§ Work order:
After locating the line that holds "Image resolution: width=1127", copy that line and all that follow it word for word through the end of the data, with no pictures.

§ Record extracts:
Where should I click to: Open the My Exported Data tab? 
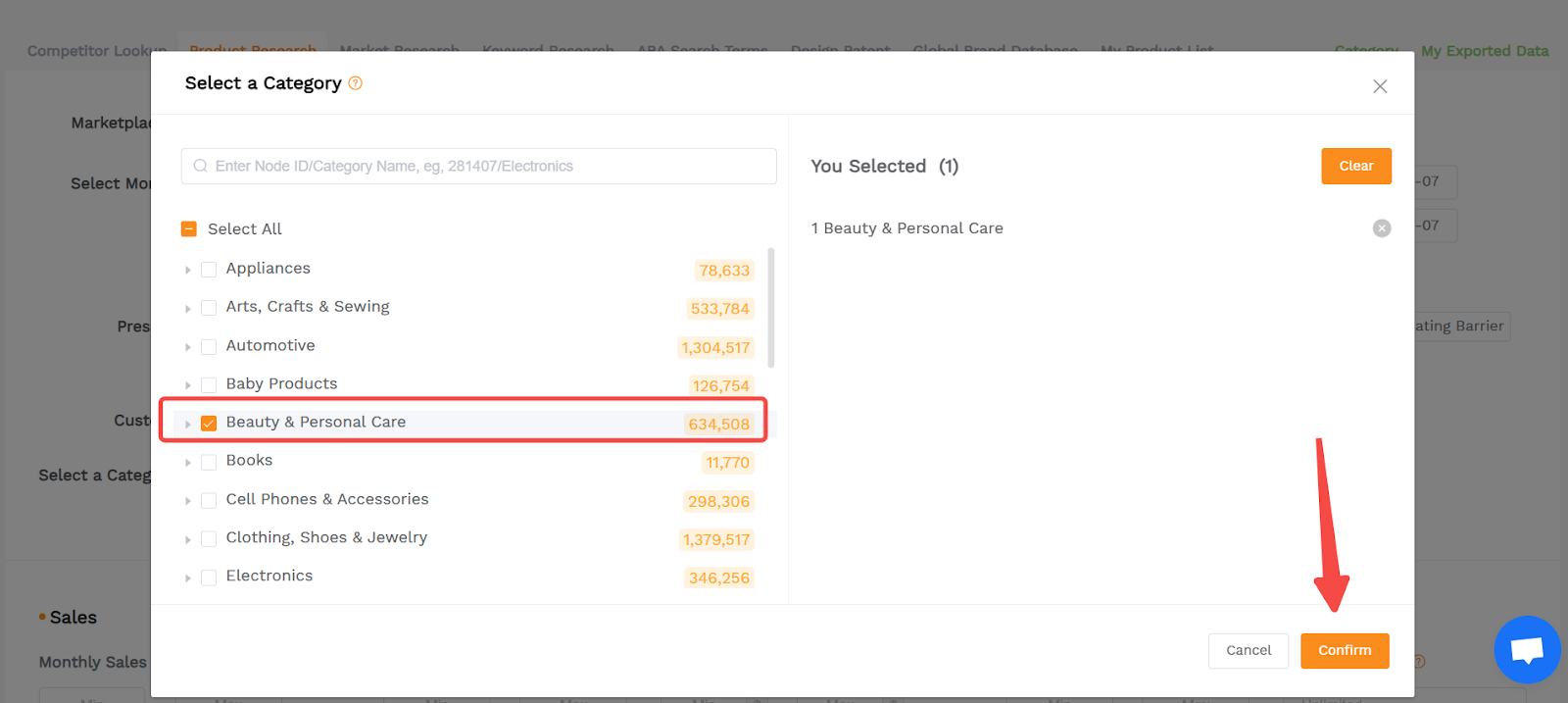tap(1485, 51)
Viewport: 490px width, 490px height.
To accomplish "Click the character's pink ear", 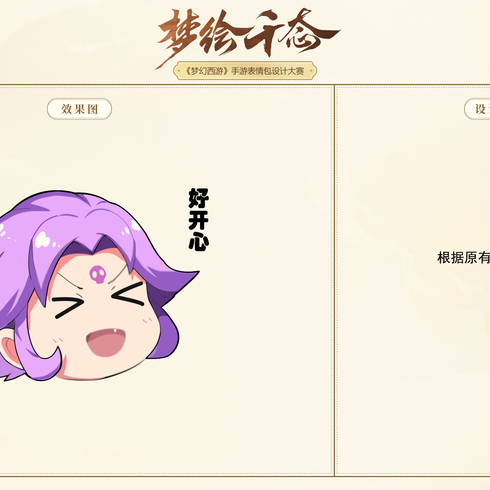I will tap(10, 348).
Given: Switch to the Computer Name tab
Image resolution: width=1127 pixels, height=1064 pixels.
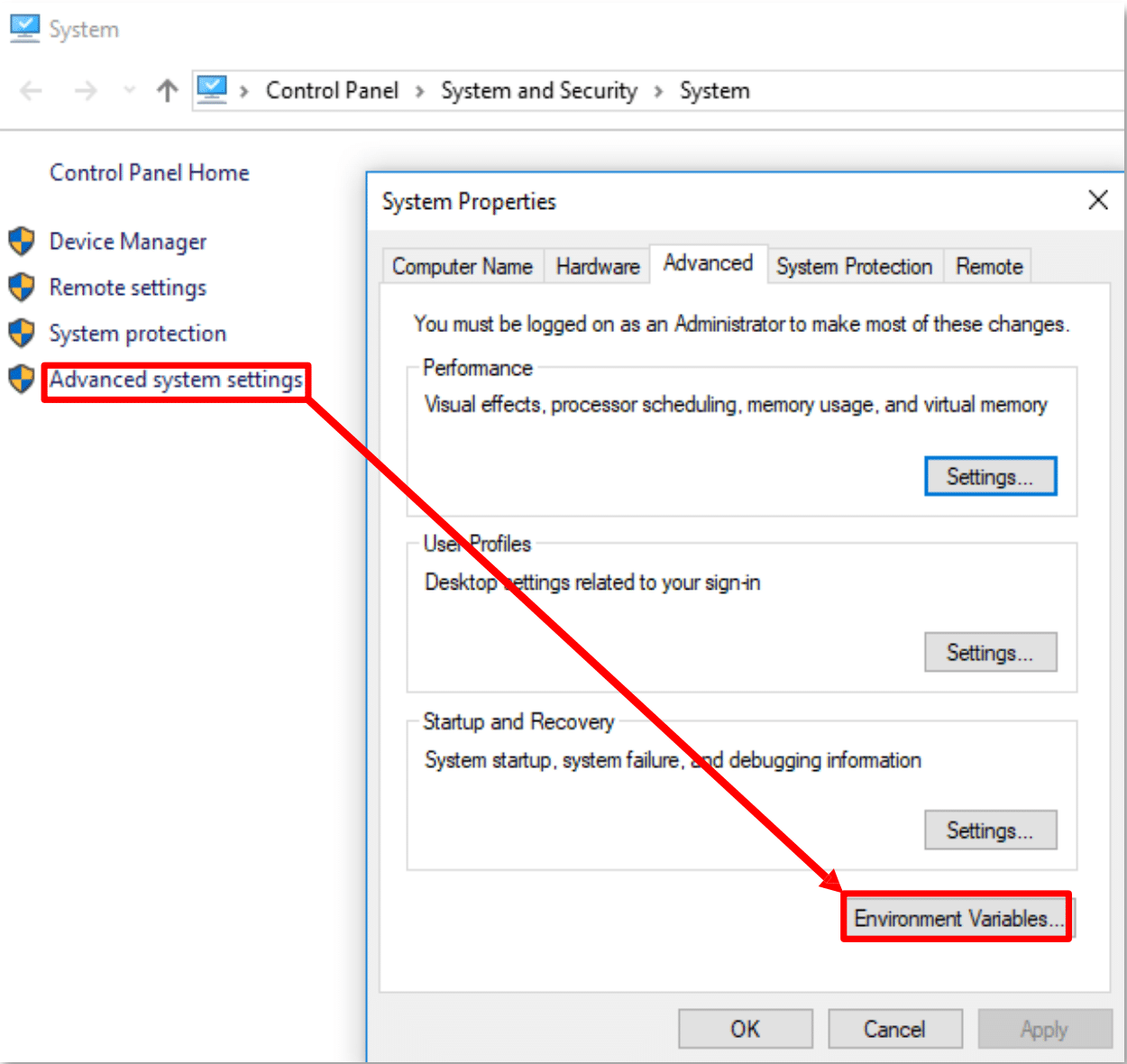Looking at the screenshot, I should 463,267.
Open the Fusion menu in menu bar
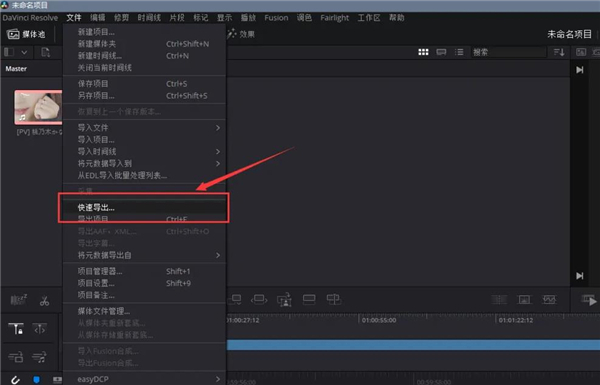The width and height of the screenshot is (600, 385). [x=276, y=18]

§ Task answer:
Image resolution: width=1127 pixels, height=1064 pixels.
Looking at the screenshot, I should 463,267.
Open the Fusion menu in menu bar
The width and height of the screenshot is (600, 385). [x=276, y=18]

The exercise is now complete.